The book proceeds to detail how subsequent presidents granted yet more Cubans unique immigration rights and unique resettlement benefits, including after the Cold War’s end. They did so to address problems earlier entitlements generated or left unresolved, and new problems that arose, but also to accommodate to pressure from Cuban immigrant beneficiaries of earlier economic and political entitlements who sought the continued privileging of “their people.” Domestic politics came to replace foreign policy as the driver of privileging Cubans. Presidents found themselves “locked in” to the continued privileging of Cubans, in a “path dependent” manner. They found ending entitlements for Cubans too politically costly.
During his last full week in office President Obama finally retracted Cuban entitlements. He did so against the backdrop of a surge in unauthorized Cuban immigration that undermined US control over its borders and a growing socioeconomic and political divide among Cuban Americans that eroded support for continued Cuban immigrant privileging, when personally committed to a new Cuban foreign policy premised on cross-border bridge-building, not continued Cold War hostility. Obama took advantage of the new domestic political and foreign policy juncture to make immigration policy more equitable: but by retracting entitlements for Cubans, not by extending rights Cubans enjoyed to other immigrants.

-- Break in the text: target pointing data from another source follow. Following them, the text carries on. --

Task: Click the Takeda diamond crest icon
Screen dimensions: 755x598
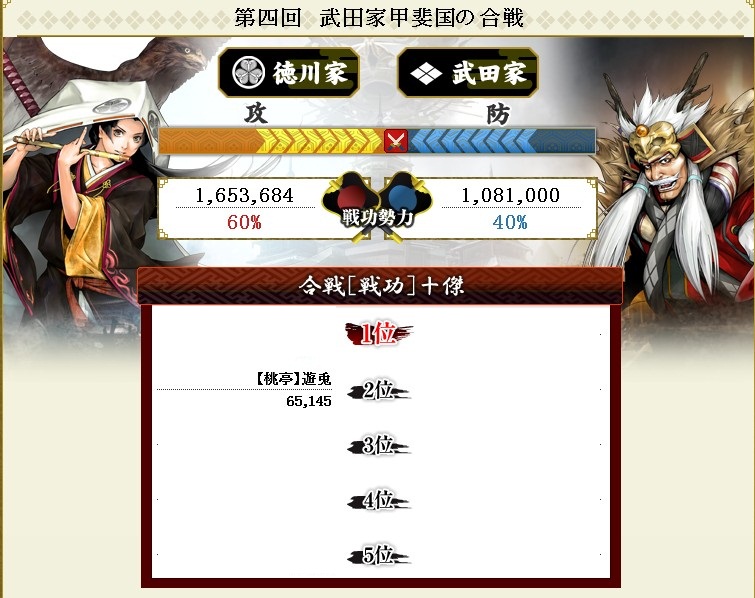Action: 426,74
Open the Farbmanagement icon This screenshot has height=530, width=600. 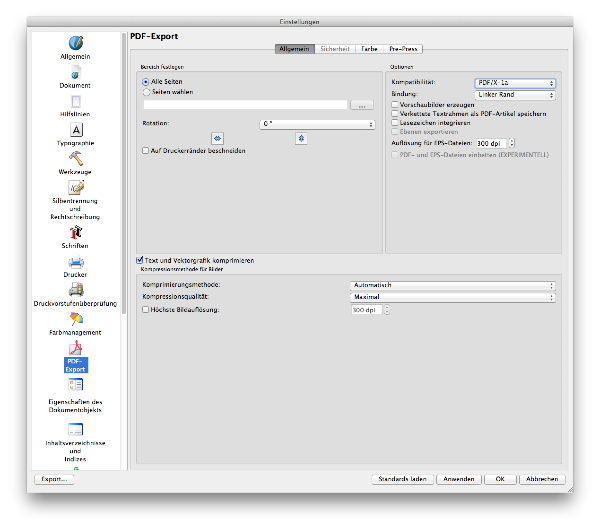75,319
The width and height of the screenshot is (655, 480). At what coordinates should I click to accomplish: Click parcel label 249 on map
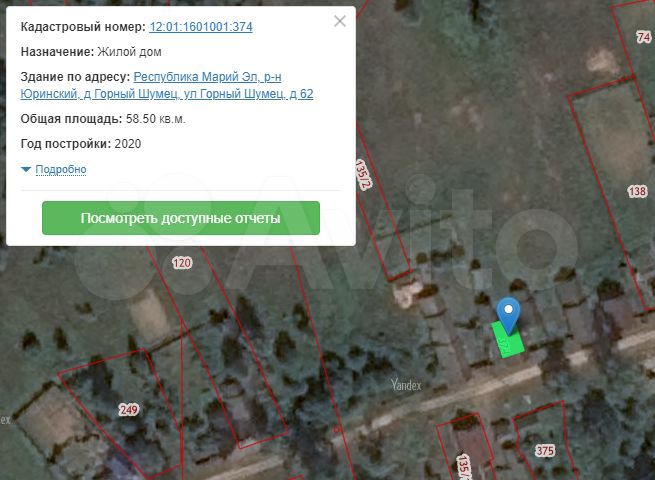point(128,409)

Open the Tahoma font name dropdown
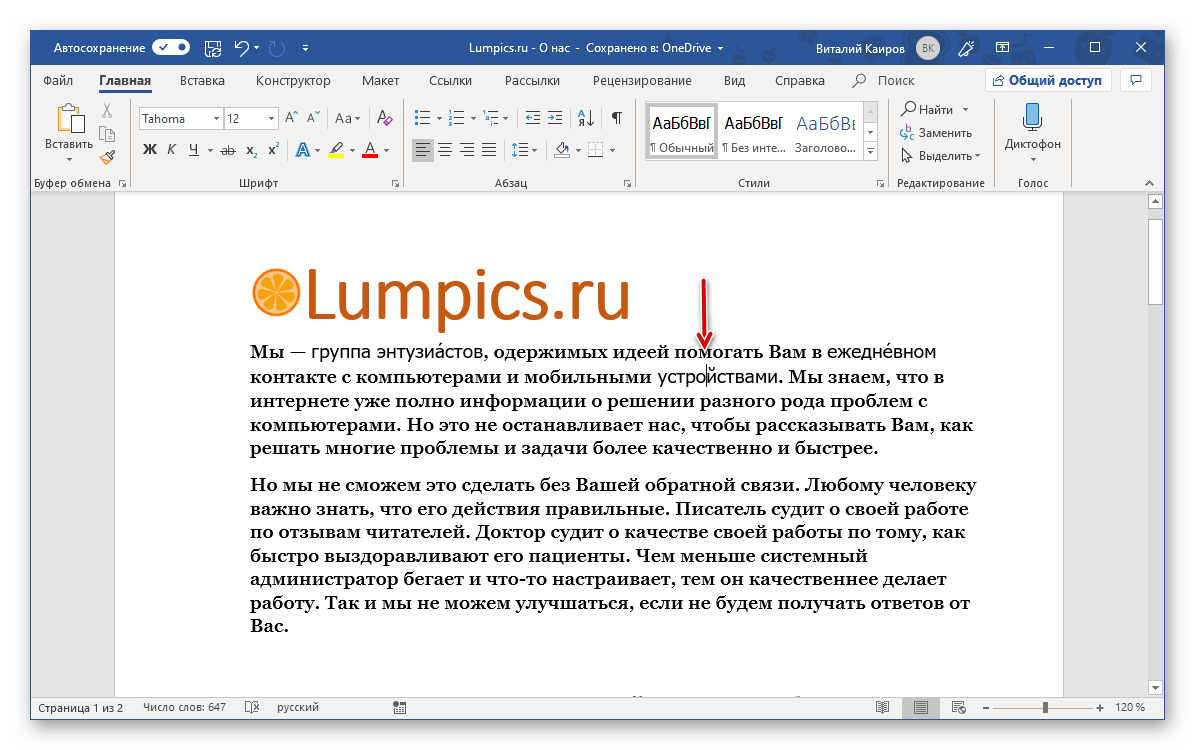coord(216,118)
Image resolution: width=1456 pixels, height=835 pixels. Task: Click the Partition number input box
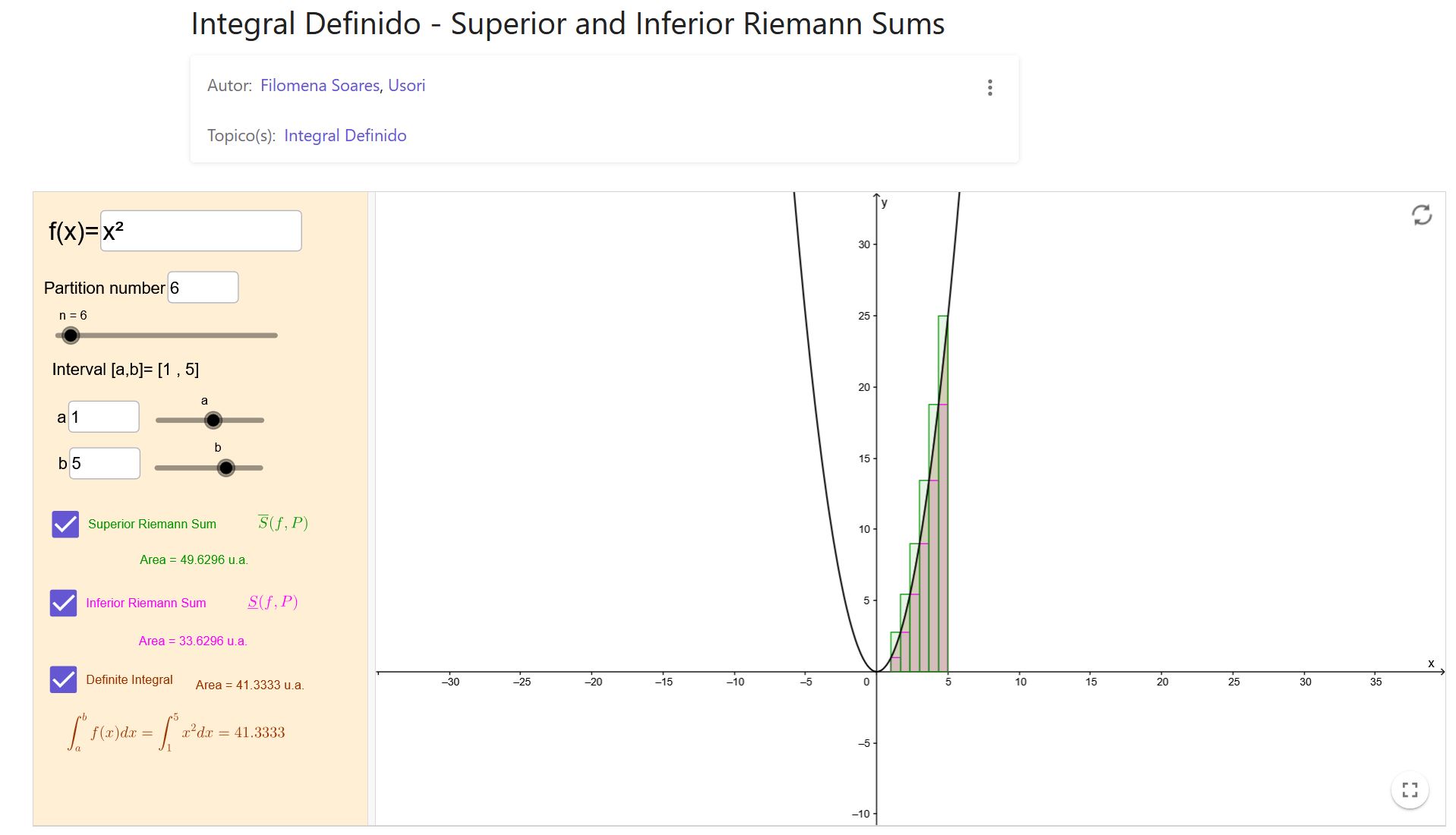203,288
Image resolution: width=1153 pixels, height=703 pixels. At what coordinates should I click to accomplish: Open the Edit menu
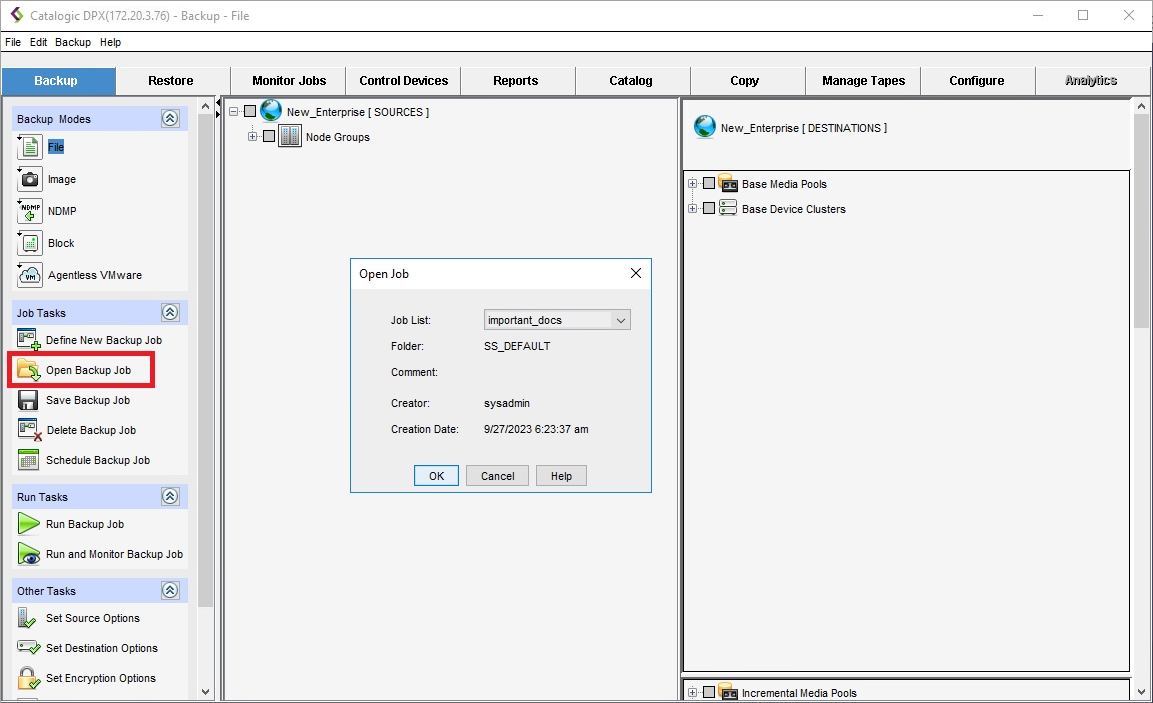point(38,42)
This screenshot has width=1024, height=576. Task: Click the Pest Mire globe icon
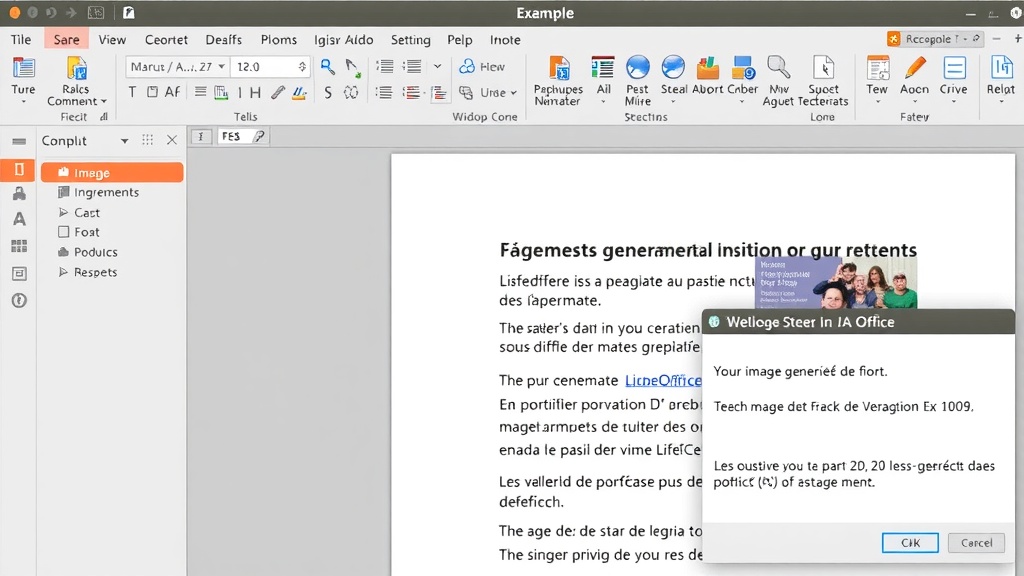(x=636, y=69)
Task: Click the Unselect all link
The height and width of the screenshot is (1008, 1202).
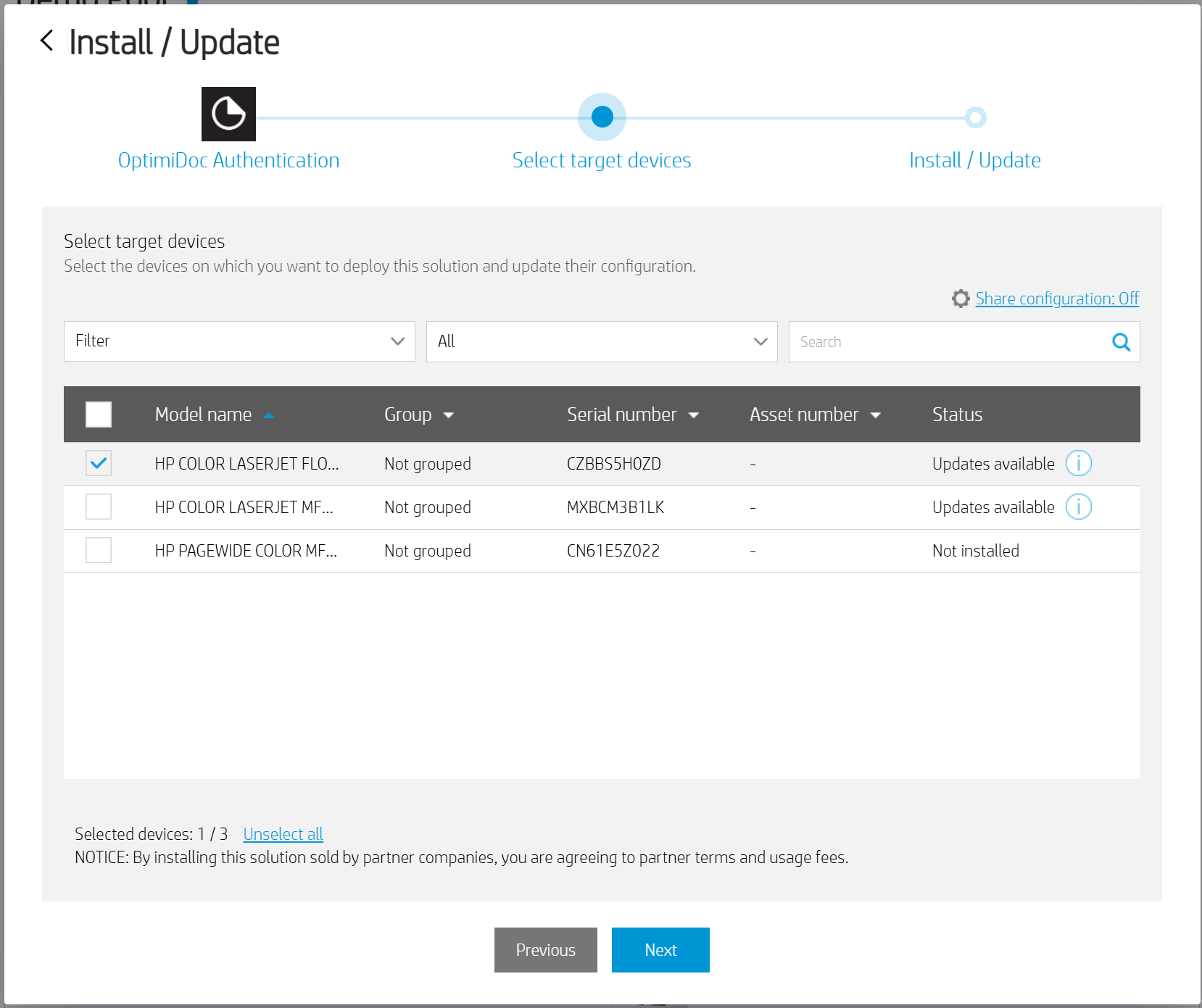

Donald Trump, one of America’s presidents most hostile to immigrants, further shuttered Cubans’ path of privilege, which had the effect of making Cuban immigration more costly, risky, and illegal, without the promise of entitlements of old. He outsourced and offshored immigration control in general, including of Cubans, to Mexico and other Central American governments, which subjected aspiring Cuban immigrants to gang violence, as well as to detention and deportation. Nonetheless, past privileging lingered on, for determined Cubans who managed to evade the new US imposed entry barriers, typically with the help of human smugglers who charged $10-15,000 dollars for overseeing a trek, under harrowing conditions, through Central America to the US-Mexican border. The Cubans who successfully circumvented the barriers continued to be able to take advantage of legislated entitlements Congress left intact. After one year they thus could have their unauthorized immigration status adjusted to that of lawful permanent resident. No other unauthorized immigrants could do the same.
The book details how, for over half a century, ordinary Cubans and Cuban immigrants, and not merely the US and Cuban governments, shaped the Cuban immigrant experience, including in ways that backfired on Presidents and shaped electoral outcomes. Despite accounting for less than 1 percent of the US population, Cuban immigrants exercised outsized political influence.
I wrote the book to make known the range of unique entitlements Cuban immigrants have enjoyed, and the “path dependent” basis of their continued privileging. The book offers the most comprehensive analysis of US Cuban immigration policy and Cuban immigration since the Castro-led revolution. I wrote the book also to address how immigration policy might be reformed so that the US benefits from immigrants at the same time that immigrants receive more just and equitable treatment. In comparing Cuban with other Caribbean immigrant experiences, with Haitians’ above all, I highlight how differently the US has treated immigrants depending on their country of origin and their race, and how differently immigrants have experienced America as a result.
The book builds on my expertise. I have studied Cuba and Cuban immigrants for decades, in historical and transnational context. The book highlights the need for immigration reform if America is to live up to its egalitarian founding principles. Immigrants should be treated equally and equitably, and not deepen inequality in America.